Famed designer Yves Saint Laurent introduced a tuxedo for women, which he called le smoking. Another designer, Halston, introduced the Ultrasuede dress shirt, which was a masculine shirt with a feminine twist.
Photo via parlourx
Led by stars such as David Bowie, men also experimented with androgynous clothing. Nehru jackets, named after the traditional Indian jacket, came into vogue. Tunics, vests, sport coats, furs, ascots, turtlenecks, and scarves all provided alternatives to the traditional suit and tie.
The unisex movement petered out in the mid-1970’s and remained out of style for a number of years.
In recent years, however, unisex clothing has seen something of a resurgence. The grunge scene of the early-90’s popularized jeans, flannel shirts, combat boots, and knit caps for both men and women. The grunge scene made the tomboy aesthetic much more acceptable for women.
A new trend in fashion in South Korea has couples expressing their love and solidarity by dressing alike. As the South China Morning Post says:
In a country where public displays of affection are still frowned upon, South Korean couples often advertise their relationship by wearing matching outfits - whether socks, shirts, jackets or, more privately, underwear.

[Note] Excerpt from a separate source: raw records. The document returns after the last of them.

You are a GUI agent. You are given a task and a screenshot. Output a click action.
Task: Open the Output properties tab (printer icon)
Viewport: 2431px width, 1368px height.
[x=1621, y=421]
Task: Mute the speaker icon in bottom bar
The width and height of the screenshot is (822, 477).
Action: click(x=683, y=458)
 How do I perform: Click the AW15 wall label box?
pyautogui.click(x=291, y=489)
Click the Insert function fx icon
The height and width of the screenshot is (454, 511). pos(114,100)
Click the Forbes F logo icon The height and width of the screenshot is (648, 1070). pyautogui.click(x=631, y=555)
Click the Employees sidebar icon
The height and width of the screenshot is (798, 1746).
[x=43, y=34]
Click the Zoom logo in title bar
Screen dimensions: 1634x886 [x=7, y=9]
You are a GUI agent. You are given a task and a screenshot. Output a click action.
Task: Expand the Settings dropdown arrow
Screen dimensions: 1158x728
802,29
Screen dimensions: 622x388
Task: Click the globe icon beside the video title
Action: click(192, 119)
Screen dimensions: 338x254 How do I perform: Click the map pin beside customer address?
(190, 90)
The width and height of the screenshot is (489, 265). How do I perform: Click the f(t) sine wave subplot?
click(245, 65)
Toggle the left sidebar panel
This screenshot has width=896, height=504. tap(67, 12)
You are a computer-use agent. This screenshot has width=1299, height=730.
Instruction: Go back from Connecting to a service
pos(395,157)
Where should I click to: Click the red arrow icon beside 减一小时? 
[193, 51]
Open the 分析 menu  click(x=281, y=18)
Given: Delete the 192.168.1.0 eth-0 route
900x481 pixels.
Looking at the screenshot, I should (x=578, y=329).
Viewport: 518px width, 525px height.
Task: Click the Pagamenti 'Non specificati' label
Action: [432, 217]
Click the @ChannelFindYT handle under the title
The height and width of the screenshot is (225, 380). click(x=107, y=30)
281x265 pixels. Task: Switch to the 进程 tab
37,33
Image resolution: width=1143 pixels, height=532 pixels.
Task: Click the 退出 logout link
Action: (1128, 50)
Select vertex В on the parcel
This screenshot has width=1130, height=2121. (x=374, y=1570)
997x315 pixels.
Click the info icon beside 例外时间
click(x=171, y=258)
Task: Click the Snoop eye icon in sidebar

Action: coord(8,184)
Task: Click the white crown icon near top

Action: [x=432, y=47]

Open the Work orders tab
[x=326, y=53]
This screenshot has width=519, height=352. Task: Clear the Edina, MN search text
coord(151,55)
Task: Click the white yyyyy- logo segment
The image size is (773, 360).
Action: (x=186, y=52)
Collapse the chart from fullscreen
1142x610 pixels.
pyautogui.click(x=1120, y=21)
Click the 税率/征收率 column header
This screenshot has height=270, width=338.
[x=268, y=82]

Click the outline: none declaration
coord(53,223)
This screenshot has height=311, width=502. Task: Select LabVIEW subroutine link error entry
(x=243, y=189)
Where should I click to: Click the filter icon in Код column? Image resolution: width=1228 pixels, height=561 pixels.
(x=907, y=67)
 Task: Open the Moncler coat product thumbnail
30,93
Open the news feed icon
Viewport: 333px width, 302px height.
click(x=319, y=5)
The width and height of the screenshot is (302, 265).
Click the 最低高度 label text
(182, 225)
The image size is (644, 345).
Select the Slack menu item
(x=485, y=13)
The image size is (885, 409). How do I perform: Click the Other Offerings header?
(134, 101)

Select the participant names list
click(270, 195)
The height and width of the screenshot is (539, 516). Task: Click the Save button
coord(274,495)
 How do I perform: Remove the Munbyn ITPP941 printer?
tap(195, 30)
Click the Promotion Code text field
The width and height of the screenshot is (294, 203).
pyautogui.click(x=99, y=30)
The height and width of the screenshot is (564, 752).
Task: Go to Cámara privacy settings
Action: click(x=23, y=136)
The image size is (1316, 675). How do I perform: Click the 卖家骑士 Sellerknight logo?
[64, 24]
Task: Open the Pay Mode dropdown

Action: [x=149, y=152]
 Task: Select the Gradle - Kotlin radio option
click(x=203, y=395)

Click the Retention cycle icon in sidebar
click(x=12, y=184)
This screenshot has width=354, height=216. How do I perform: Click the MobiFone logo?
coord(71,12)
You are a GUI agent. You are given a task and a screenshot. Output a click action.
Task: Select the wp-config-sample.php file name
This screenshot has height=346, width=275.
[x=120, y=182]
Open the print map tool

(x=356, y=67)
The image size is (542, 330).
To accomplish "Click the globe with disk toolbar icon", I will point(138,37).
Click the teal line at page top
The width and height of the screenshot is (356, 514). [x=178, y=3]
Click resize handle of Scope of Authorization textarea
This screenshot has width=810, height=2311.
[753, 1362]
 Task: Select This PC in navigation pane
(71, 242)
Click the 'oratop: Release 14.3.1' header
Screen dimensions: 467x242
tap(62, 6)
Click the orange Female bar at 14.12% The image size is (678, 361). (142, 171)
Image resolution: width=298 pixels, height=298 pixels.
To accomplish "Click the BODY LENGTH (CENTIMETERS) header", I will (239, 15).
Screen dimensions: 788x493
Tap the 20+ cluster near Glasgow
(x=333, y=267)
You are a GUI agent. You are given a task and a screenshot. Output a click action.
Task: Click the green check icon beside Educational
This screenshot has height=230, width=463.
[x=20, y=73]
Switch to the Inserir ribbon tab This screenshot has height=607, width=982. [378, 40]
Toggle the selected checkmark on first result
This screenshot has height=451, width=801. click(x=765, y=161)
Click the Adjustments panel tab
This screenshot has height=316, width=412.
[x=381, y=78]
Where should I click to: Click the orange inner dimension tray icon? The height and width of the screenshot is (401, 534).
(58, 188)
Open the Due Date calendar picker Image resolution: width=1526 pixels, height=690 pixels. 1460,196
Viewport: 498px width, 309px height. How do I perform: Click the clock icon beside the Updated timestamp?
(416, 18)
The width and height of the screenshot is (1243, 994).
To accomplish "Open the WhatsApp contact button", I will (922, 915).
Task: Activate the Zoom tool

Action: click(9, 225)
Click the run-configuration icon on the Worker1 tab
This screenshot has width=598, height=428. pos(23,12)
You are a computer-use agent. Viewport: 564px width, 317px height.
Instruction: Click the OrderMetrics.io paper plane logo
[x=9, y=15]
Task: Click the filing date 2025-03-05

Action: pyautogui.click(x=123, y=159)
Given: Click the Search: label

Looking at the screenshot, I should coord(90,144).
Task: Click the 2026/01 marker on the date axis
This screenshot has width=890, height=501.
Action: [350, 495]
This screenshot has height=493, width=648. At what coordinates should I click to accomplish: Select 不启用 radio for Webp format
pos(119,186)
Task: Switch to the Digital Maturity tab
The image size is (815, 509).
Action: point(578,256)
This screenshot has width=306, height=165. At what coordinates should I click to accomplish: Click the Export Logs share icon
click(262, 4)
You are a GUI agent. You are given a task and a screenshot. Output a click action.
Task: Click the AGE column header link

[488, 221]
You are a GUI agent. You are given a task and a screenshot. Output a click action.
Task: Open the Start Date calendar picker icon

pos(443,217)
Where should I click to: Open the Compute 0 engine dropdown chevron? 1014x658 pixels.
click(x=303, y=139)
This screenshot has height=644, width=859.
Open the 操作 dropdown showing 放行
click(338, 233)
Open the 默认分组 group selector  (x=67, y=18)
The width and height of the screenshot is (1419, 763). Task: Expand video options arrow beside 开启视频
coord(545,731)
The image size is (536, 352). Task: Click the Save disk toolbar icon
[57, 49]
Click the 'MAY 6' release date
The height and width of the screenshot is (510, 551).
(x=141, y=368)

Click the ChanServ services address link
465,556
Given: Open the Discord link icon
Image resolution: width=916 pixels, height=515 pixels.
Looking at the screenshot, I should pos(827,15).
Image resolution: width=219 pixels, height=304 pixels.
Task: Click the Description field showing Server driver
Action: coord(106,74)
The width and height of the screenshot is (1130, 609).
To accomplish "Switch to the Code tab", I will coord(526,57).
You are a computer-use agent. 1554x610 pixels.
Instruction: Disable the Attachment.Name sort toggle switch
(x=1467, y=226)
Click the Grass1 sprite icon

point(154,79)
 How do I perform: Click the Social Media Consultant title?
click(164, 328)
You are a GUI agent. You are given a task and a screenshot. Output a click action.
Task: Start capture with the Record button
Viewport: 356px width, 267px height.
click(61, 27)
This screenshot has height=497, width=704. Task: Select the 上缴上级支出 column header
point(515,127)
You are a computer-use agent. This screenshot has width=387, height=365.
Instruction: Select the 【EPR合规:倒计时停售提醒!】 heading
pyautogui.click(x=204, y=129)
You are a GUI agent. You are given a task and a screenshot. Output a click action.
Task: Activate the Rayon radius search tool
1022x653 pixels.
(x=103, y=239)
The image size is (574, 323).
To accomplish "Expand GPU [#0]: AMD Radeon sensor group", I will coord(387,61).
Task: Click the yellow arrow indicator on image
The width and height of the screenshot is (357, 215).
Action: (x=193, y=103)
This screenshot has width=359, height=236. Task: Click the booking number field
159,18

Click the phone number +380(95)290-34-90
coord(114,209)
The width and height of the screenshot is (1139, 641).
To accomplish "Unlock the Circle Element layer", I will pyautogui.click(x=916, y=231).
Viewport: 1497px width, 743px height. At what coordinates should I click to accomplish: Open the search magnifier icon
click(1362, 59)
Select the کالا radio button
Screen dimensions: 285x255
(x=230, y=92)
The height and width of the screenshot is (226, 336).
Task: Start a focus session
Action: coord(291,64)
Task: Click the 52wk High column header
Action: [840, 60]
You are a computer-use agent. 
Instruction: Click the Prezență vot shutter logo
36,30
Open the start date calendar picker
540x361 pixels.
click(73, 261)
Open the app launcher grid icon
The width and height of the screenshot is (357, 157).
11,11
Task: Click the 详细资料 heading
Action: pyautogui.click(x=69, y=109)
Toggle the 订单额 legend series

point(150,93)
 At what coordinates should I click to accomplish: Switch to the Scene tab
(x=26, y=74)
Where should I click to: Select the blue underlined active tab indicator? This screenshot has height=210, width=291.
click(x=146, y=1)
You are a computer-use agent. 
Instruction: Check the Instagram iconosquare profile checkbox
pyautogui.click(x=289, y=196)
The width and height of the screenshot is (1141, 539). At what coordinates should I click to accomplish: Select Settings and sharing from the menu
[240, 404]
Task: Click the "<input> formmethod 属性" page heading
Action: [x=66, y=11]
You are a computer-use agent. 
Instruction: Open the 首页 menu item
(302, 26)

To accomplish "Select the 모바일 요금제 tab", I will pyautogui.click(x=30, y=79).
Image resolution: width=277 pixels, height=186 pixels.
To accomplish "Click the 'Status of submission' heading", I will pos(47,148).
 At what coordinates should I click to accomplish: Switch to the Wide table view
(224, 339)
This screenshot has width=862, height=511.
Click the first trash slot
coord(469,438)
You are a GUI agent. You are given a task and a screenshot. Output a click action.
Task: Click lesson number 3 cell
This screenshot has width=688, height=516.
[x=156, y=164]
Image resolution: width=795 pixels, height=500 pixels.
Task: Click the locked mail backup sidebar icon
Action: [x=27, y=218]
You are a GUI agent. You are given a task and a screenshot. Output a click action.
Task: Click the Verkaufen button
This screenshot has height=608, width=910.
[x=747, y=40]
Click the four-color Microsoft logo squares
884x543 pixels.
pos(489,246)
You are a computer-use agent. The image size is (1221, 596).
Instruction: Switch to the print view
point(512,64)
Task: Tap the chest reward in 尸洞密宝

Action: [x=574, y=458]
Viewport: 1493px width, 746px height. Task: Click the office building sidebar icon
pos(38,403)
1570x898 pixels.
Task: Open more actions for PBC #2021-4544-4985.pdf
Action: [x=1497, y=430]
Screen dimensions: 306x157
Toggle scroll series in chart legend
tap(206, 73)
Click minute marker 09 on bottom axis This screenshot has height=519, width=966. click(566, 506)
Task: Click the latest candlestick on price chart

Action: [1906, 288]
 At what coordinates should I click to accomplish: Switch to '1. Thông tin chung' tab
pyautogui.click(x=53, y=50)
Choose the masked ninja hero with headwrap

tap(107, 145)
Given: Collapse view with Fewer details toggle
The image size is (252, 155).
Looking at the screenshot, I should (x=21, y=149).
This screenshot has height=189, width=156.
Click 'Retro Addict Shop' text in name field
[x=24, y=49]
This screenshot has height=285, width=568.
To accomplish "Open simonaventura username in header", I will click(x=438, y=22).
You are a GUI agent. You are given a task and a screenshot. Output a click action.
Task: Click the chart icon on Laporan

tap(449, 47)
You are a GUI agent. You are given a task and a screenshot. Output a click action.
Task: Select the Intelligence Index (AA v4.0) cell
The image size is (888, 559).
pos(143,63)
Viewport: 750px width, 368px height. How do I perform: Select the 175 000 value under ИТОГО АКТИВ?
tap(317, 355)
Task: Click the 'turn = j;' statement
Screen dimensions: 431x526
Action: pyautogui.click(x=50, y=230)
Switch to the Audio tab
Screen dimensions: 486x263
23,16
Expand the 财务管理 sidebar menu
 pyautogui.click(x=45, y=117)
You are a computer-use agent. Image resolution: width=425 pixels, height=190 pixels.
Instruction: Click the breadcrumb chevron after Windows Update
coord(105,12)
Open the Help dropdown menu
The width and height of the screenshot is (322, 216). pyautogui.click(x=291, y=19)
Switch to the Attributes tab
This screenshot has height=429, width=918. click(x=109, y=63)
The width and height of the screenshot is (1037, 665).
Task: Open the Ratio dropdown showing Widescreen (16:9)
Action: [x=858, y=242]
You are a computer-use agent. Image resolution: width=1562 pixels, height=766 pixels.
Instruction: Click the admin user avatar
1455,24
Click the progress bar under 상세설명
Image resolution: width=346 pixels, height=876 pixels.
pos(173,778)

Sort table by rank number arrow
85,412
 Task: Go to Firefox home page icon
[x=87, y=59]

Companies like Not Equal, Butchbaby & Co, and Muttonhead all make trendy gender-neutral clothing. The company Personnel of New York divide their online store into men, women, and everyone. Flannel shirts for women are back on trend, and Jaden Smith is bringing unisex clothing back into the conversation for men.
Obviously many of the questions pushed forth by the unisex clothing of the 1960’s haven’t been resolved. But while they may not have been resolved, they certainly have ushered in a new era for people to explore what gender and fashion really mean. Men and women, no longer bound by the strict gender roles of the 1950’s, can dress in ways more fitting to their personalities.
If a man finds feminine clothing more in line with his style, that’s perfectly acceptable. A woman wearing button up flannel shirts is now considered just as attractive as Elizabeth Taylor was in the 1960’s.
As Oscar de la Renta said:
Fashion is about dressing according to what's fashionable. Style is more about being yourself.
Thanks to the unisex clothing trend, we’re all able to be ourselves a little bit more.